Problem statement:
Copy out the entries word for word, leaving images aside.

════════════════

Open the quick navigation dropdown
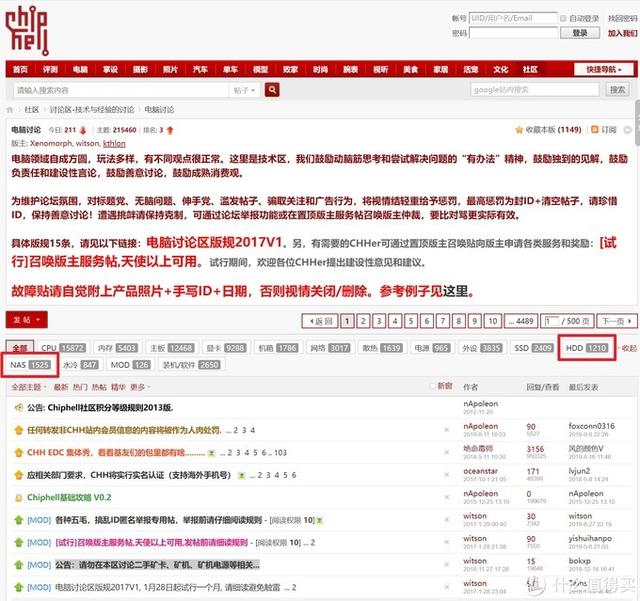Viewport: 640px width, 601px height. 604,69
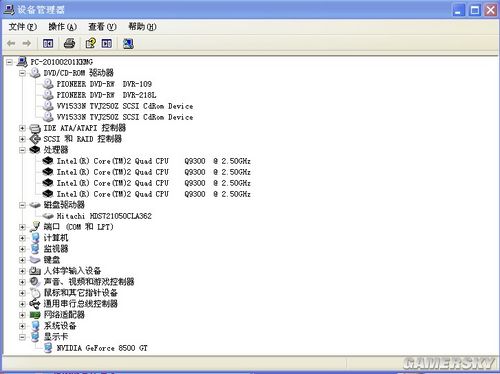The height and width of the screenshot is (374, 500).
Task: Click the Back arrow toolbar icon
Action: click(11, 43)
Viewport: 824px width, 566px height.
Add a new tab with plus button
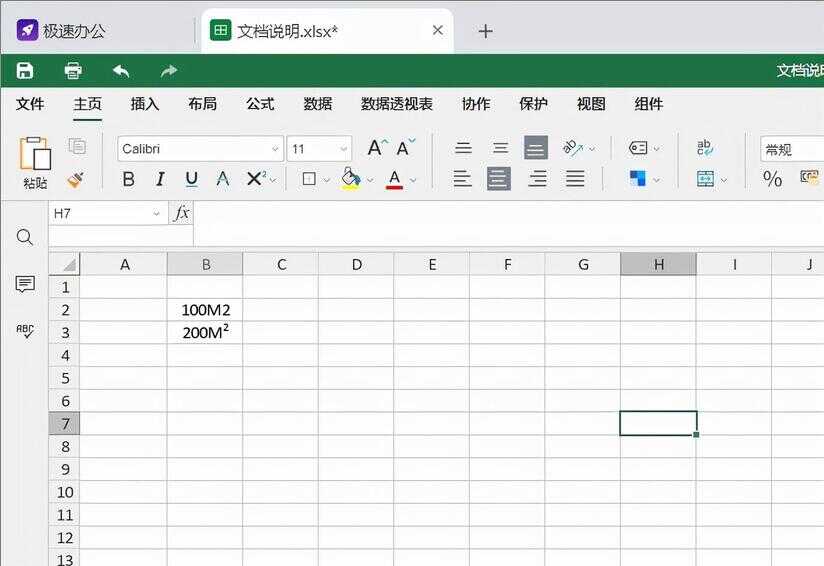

════════════════

Reply to the exercise:
Open the quick navigation dropdown
Viewport: 640px width, 601px height. 604,69
The height and width of the screenshot is (374, 500).
Task: Click the Back arrow toolbar icon
Action: click(11, 43)
Viewport: 824px width, 566px height.
Add a new tab with plus button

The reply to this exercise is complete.